BlinkFlow

BlinkFlow

Zapier-like automation platform I’ve built using React + Spring Boot microservices. It empowers users to connect apps, define triggers, and automate tasks — without writing a single line of code.

React.js
TypeScript
React Flow
Tailwind CSS
GroqAPI
openai/gpt-oss-120b
Spring Boot
MySQL
Kafka
Redis
Docker
AWS

About this Project

BlinkFlow Architecture

Project Architecture

• React.js + TypeScript: Developed the frontend using React.js with TypeScript to ensure type safety, maintainability, and scalability as the application grows. This reduced runtime errors and improved long-term code reliability.
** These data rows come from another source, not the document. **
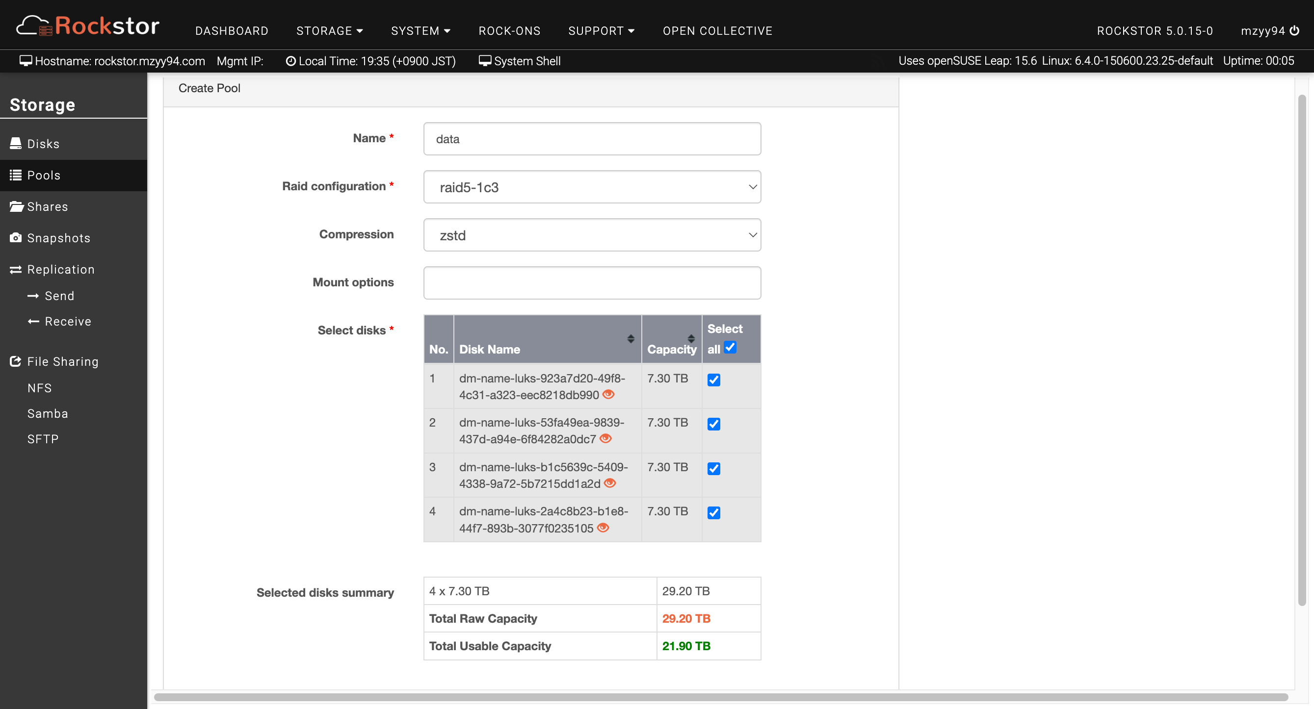Screen dimensions: 1314x709
Task: Open the Compression dropdown showing zstd
Action: tap(592, 235)
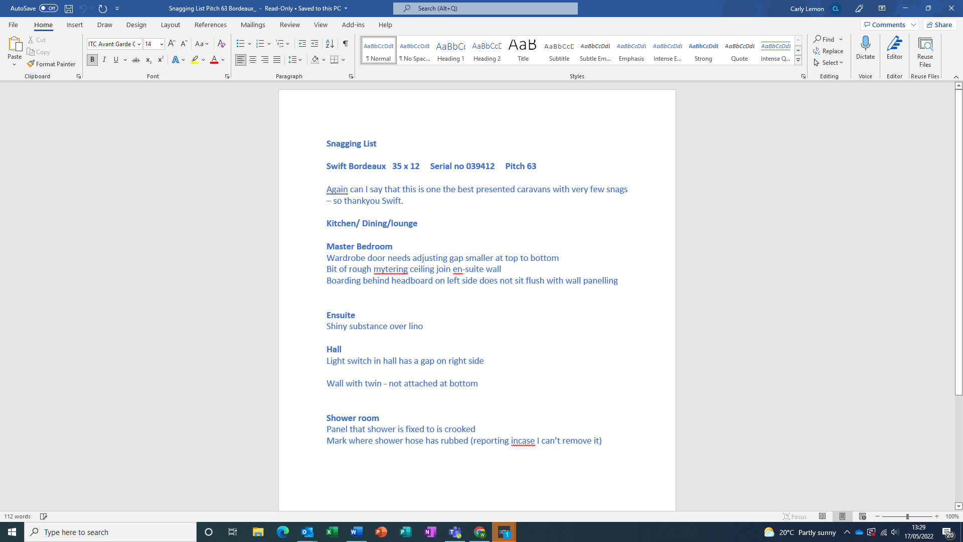Click the Share button
This screenshot has height=542, width=963.
coord(939,25)

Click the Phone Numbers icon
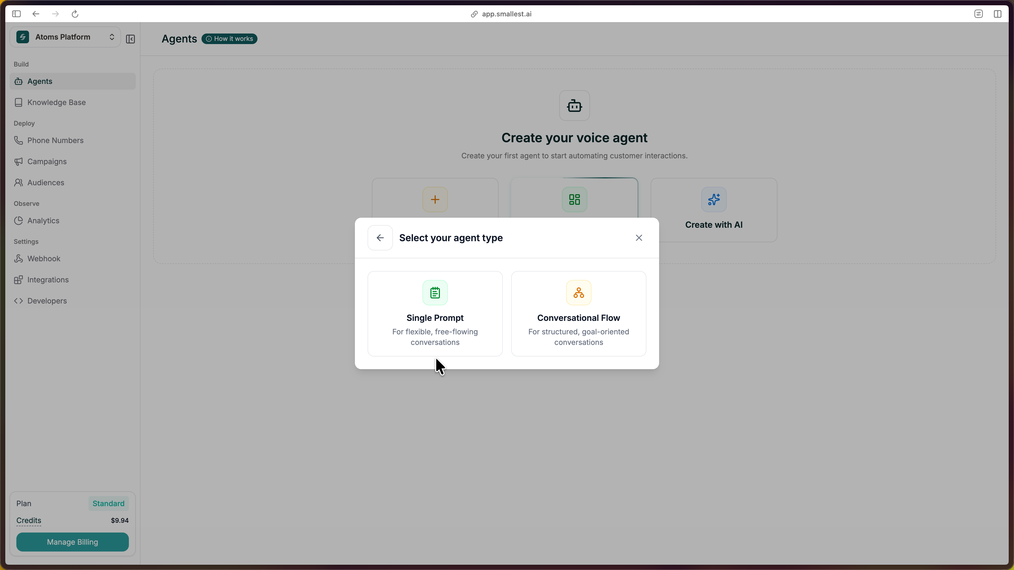tap(19, 140)
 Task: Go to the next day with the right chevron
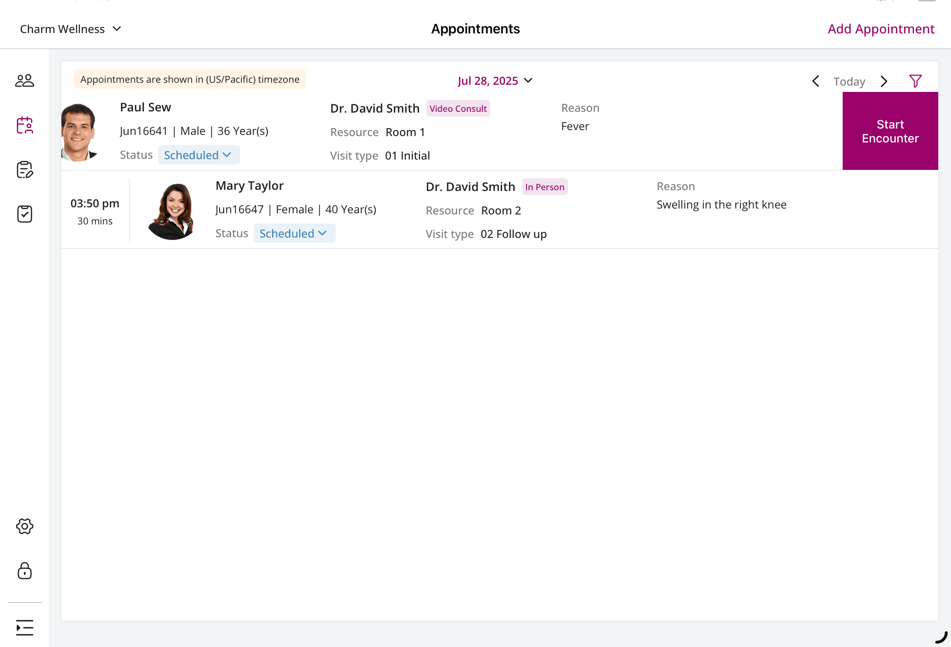(884, 81)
• Spring Boot Microservices: The backend is structured as independent microservices to ensure modularity and fault tolerance:

Primary Backend – Manages authentication, user accounts, and flow creation/updates.

Flowrun Listener – Receives external webhook triggers and writes them into the outbox table.
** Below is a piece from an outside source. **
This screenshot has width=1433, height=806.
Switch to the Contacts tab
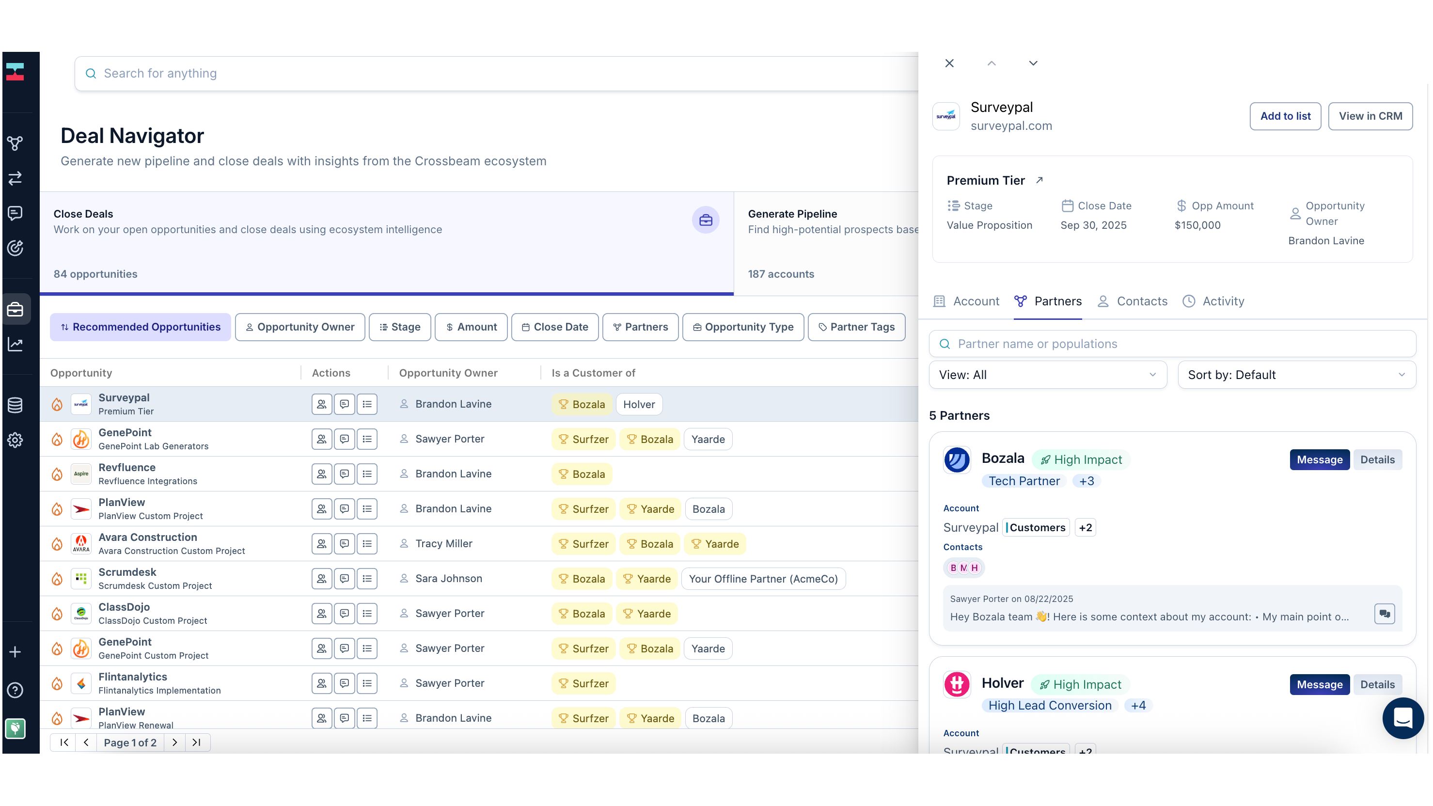(x=1132, y=301)
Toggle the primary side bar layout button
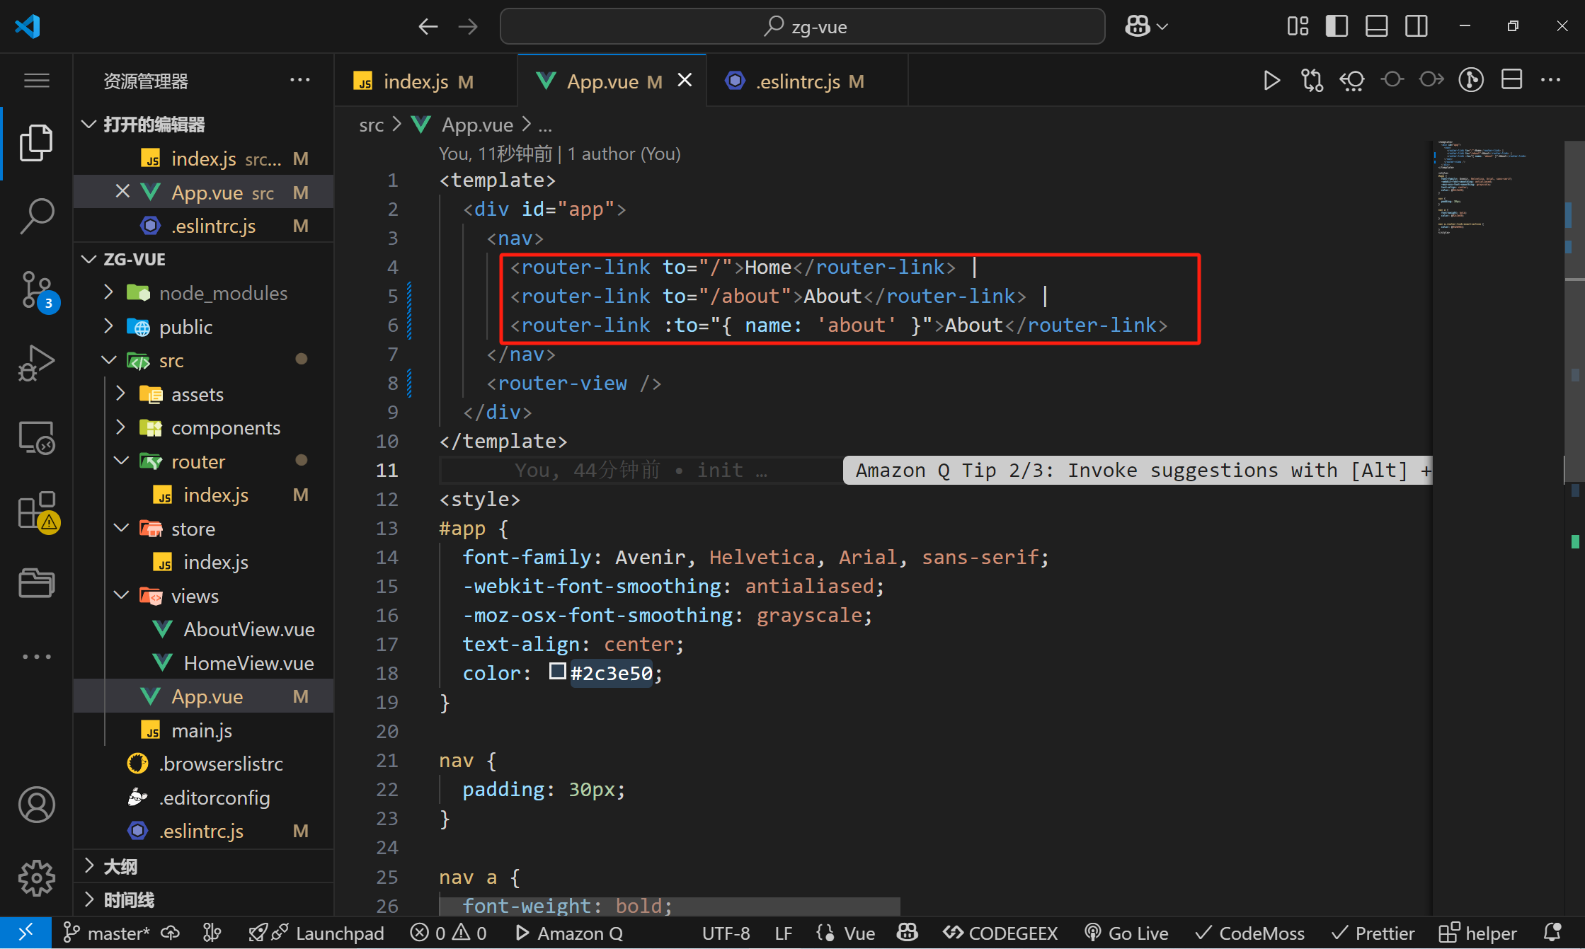Viewport: 1585px width, 949px height. point(1337,27)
Flowrun Producer – Reads flowrun events from the outbox table and publishes them to Kafka.

Flowrun Executor – Consumes Kafka events and executes the required actions.
This separation of concerns allows independent scaling of services and easier maintenance.

• AI/LLM Integration (GroqAPI + openai/gpt-oss-120b): Integrated GroqAPI and openai/gpt-oss-120b to understand and format incoming webhook metadata, enabling workflows to intelligently parse and process webhook payloads before execution.

• Kafka (Event Streaming): Adopted Kafka as the backbone for event-driven communication, enabling reliable, asynchronous, and high-throughput message delivery between services. This architecture allows BlinkFlow to process thousands of events per second with consistent performance.

• Redis (Caching & Email OTP): Used Redis to manage email OTP validation, providing sub-millisecond lookups and reducing repetitive database writes. This improved the responsiveness of authentication flows and decreased load on the primary database.

• Transactional Outbox Pattern: Implemented to solve the dual-write problem (ensuring both database updates and Kafka event publishing succeed). By using an outbox table as an intermediate step, BlinkFlow guarantees that events are never lost or duplicated, significantly improving system reliability.

• Dockerization & Docker Compose: Every microservice was containerized with Docker, ensuring environment consistency across local development, staging, and production. Docker Compose was used to orchestrate multiple services (Frontend, Spring Boot services, Kafka, Redis, and MySQL) locally, greatly simplifying developer workflows.

• AWS Deployment: BlinkFlow was deployed to AWS EC2 instance using Docker containers, with Nginx configured as a reverse proxy.